Geciteerde tekst:
┌──

Op grond van haar onderzoek overweegt en beslist de beroepscommissie als volgt.

1. De inhoud van de bestreden beslissing
De selectiefunctionaris heeft klagers verzoek tot plaatsing in een beperkt beveiligde inrichting (b.b.i.) met regimair verlof afgewezen.

2. De feiten
Klager is sedert 24 januari 2007 gedetineerd. Hij verbleef in het huis van bewaring/ISD Utrecht te Nieuwegein. Op 21 mei 2008 is hij geplaatst in unit B van de gevangenis Tilburg (hierna b.b.i. Tilburg), waar een regime van algehele gemeenschap geldt
en
een normaal beveiligingsniveau als bedoeld in artikel 20, tweede lid, van de Regeling tijdelijk verlaten van de inrichting (hierna: de Regeling).

3. De standpunten
3.1. Namens klager is het beroep als volgt toegelicht.
Het verzoek is afgewezen vanwege het feit dat een ongewenstverklaring voor klager is opgestuurd naar de IND. Klager is nimmer op de hoogte gesteld van een op handen zijnde ongewenstverklaring dan wel het voornemen om hem na detentie uit te zetten.

└──

(Opgeslagen datasetitems)

┌──

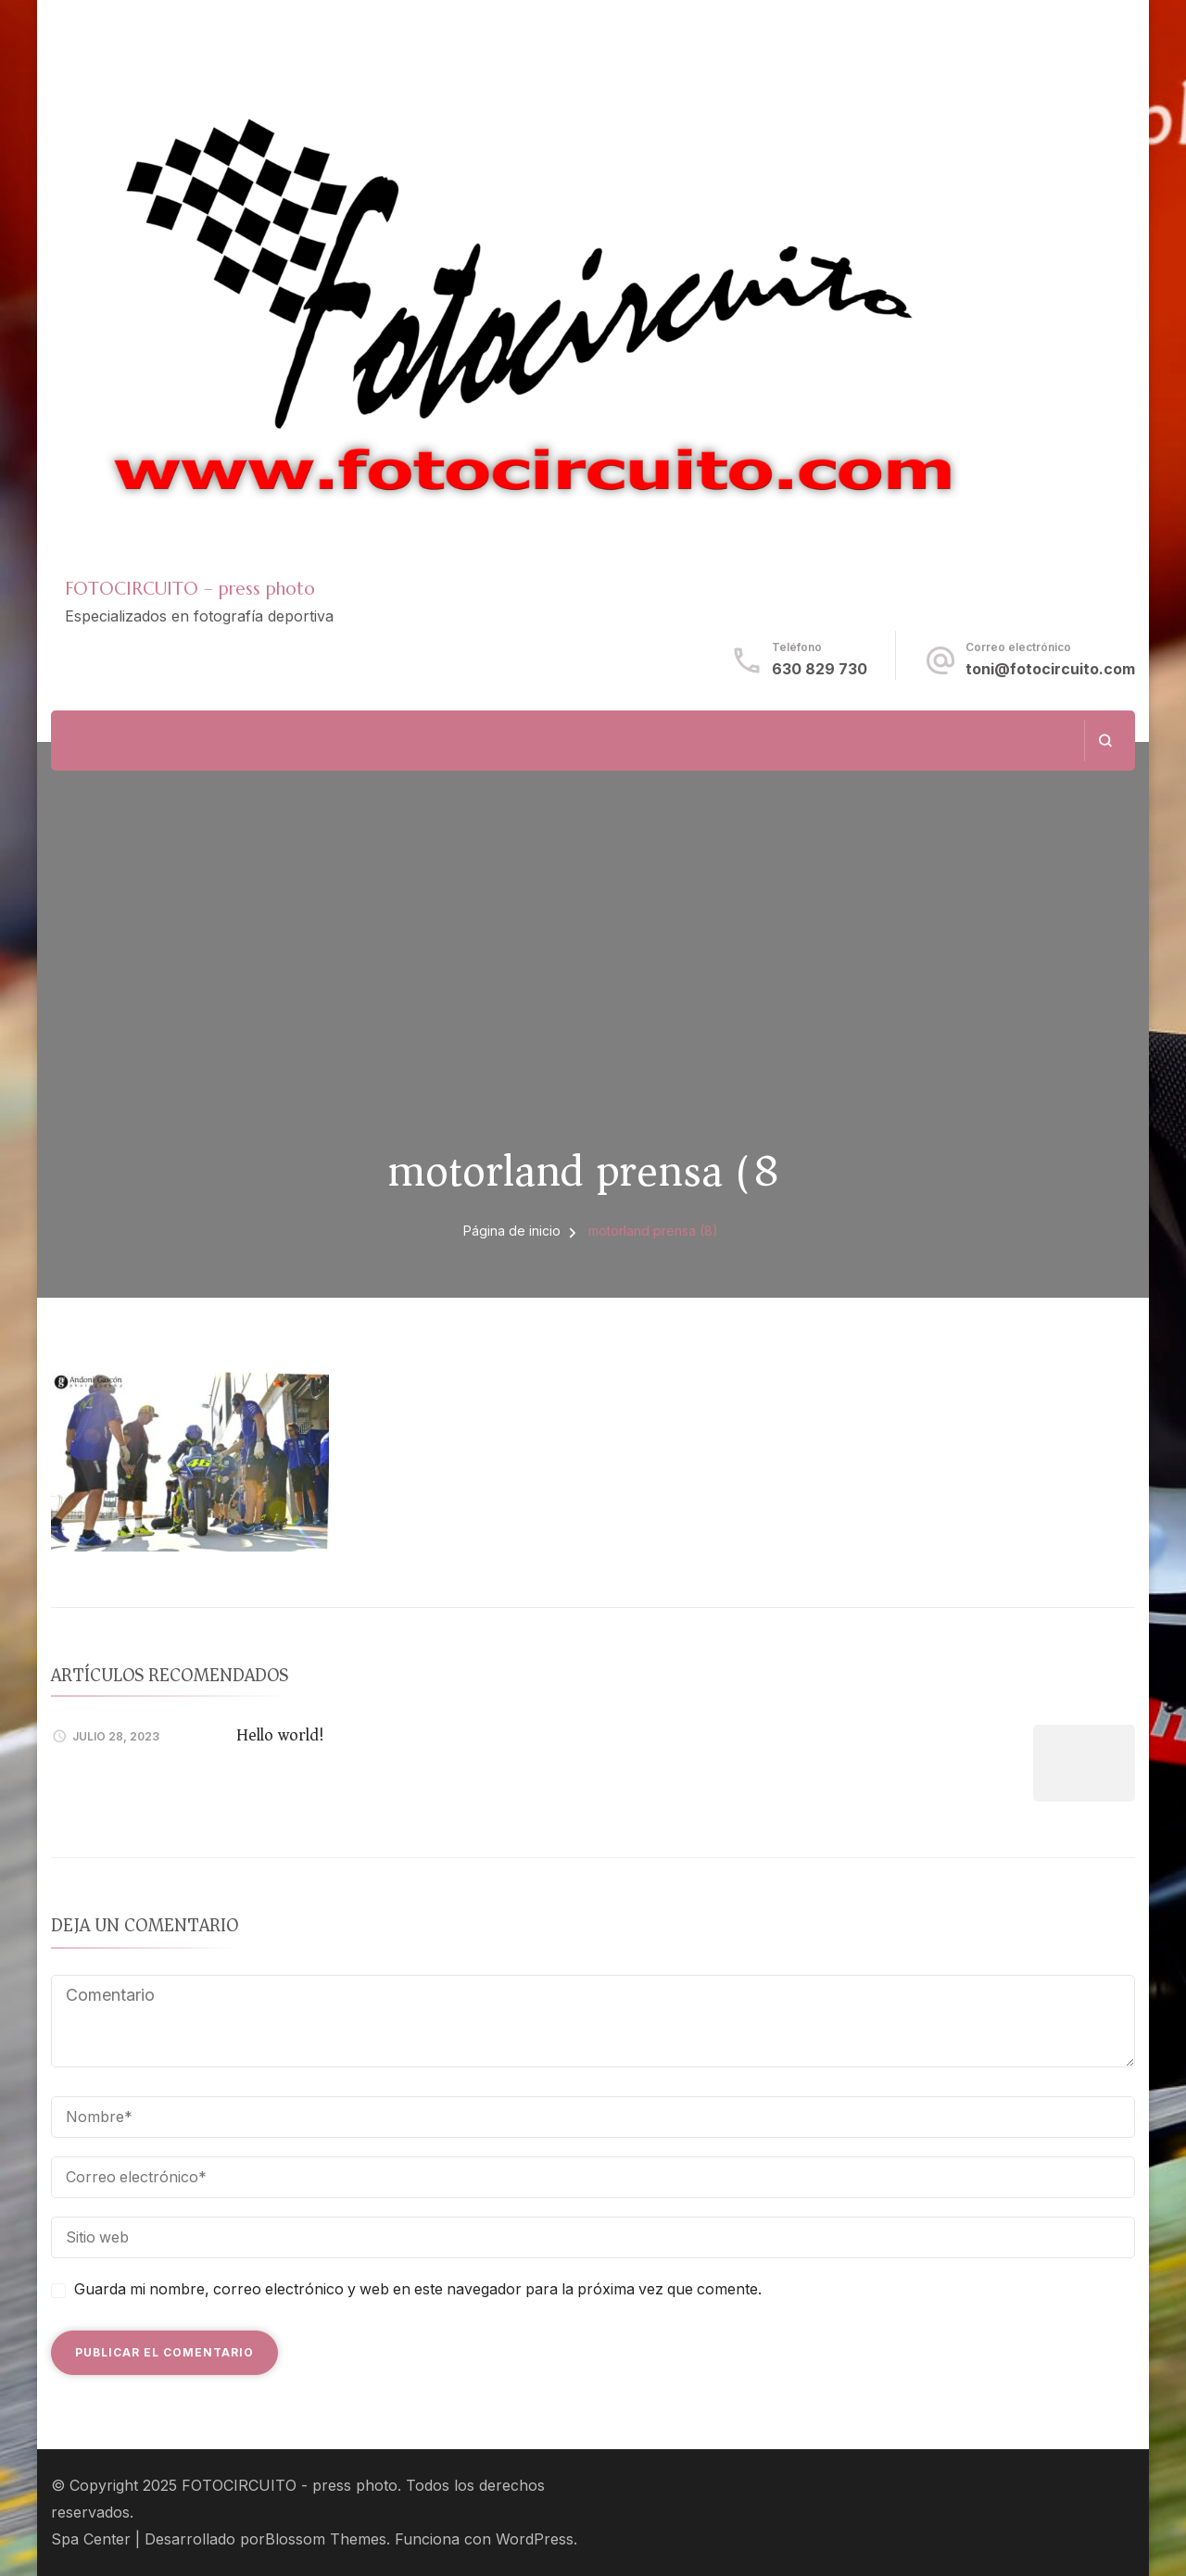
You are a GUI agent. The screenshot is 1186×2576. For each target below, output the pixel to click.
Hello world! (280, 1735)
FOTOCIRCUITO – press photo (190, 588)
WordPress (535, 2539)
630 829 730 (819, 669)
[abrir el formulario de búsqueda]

└──
┌──

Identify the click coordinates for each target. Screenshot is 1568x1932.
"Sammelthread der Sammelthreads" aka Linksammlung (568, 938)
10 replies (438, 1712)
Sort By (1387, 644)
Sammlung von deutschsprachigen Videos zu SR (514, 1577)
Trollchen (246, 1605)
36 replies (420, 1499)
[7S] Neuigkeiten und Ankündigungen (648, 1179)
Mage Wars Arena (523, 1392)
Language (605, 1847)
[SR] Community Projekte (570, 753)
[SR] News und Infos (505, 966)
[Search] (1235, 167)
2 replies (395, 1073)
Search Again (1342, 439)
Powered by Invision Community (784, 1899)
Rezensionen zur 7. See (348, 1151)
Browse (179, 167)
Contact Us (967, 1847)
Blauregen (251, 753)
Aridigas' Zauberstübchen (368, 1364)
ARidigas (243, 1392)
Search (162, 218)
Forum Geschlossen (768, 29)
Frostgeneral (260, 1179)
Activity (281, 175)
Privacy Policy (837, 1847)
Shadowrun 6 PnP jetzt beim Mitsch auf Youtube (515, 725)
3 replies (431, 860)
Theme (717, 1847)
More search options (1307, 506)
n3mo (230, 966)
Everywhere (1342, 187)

└──

Schriftelijke opdracht:
In welke unit van welke gevangenis werd klager volgens de geciteerde tekst op 21 mei 2008 geplaatst? De rijen zijn voor deze opdracht niet nodig.

Resultaat opdracht:
In unit B van de gevangenis Tilburg.